= Haredi news hotline =

Type of media

A Haredi news hotline is a telephone service that serves as an important source of news in the Haredi world. Many Haredim do not use radios or televisions or have access to the internet, leaving them with little or no access to breaking news. News hotlines were formed to fill this gap, and many have expanded to additional fields over time. Currently, many news lines provide rabbinic lectures, entertainment, business advice and similar services, in addition to their primary function of reporting the news. Many hasidic sects maintain their own hotlines, where relevant internal news is reported and the group's perspective can be advocated for. In the Israeli Haredi community, there are dozens of prominent hotlines, in both Yiddish and Hebrew. Some Haredi hotlines have played significant public roles, however many prominent services have faced struggles.

==Kol Mevaser==

Kol Mevaser is a Yiddish news hotline. It reports the news, weather, lottery, traffic, and carries interviews and scholarly lectures on various topics of interest to the Yiddish-speaking Orthodox Jewish community.

==Frum News Wire==
Frum News Wire, or FNW, was a news hotline based in Lakewood Township, New Jersey, a subsidiary of the Voice of Lakewood magazine. FNW carried local and world news, audio recordings of notable events, and various forms of entertainment. They have had interviews with notable Haredi personalities, such as Jake Turx, Yossi Gestetner, and Richard Roberts.. One of its popular shows was The Yaakov M. Show, a political podcast.

According to FNW, most callers called more than once a day, and the hotline had an average total of fifteen thousand calls a day. It said that the majority of its listeners were from the tri-state area, with approximately half from Lakewood.

During its final months, FNW stopped updating their news and music sections, only updating The Yaakov M. Show. After they shut down, The Yaakov M. Show opened up its own hotline, the Jewish News Channel, before moving to Yeshiva International.

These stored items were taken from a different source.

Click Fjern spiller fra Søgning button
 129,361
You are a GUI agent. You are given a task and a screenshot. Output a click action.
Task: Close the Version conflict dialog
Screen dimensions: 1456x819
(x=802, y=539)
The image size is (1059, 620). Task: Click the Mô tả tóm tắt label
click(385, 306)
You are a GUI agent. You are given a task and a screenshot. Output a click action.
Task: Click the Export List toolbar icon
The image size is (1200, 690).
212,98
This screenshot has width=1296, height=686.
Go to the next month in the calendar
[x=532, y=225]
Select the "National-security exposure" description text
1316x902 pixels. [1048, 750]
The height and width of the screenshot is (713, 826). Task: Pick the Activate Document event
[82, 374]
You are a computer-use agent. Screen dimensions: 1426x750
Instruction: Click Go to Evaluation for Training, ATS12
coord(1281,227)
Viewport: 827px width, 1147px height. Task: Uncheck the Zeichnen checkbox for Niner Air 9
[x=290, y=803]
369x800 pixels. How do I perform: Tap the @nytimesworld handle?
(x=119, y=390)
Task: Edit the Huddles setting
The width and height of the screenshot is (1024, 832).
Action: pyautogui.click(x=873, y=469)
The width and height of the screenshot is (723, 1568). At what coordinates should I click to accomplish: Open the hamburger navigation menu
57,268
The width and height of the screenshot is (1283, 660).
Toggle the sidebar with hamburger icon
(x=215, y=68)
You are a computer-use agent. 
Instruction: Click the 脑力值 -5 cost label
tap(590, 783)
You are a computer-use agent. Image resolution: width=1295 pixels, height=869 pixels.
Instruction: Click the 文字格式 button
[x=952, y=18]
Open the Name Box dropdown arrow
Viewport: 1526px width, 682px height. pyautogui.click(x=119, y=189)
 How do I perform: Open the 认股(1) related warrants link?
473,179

==Yeshiva International Newsline==
Yeshiva International Newsline, often referred to as YIN, is a Haredi news hotline, based in Lakewood Township, New Jersey.

===History===

YIN was started in 2012 on a restricted access network which required a password, and was advertised by word of mouth. Often broadcasting news that was unavailable in the mainstream English language Haredi media, it successfully carved out a niche for itself within the Haredi yeshiva community. In its early period, the hotline issued extensive coverage of the plans and efforts underway in Israel to initiate a compulsory draft of Haredi yeshiva students. The hotline espoused a Satmar-like position on the matter, and strongly praised Rabbi Shmuel Auerbach and his no-compromise policy regarding the draft law.

===Current format===
YIN eventually switched to an open access system and started carrying advertisements. As the hotline grew more popular, YIN gradually shifted from its intense focus on Israeli Haredi news to more general coverage, although it continues to report Israeli news. Together with news reports, the hotline features a music section, rabbinic lectures, documentaries (deemed appropriate for the hareidi audience), and various seasonal sections, usually before major Jewish holidays.

== Voicenews ==

Voicenews, a Haredi news hotline, advertises on their Twitter account with the slogan: "No Smartphone. Listen to updated news by dialing...." Voicenews, operating entirely with an automated voice, includes news, read from articles by larger news companies, including Associated Press, Washington Examiner, Israel National News, and Hamodia; a music section; audio recordings of notable speeches by politicians and other governmental figures; the weather and zmanim; and deals.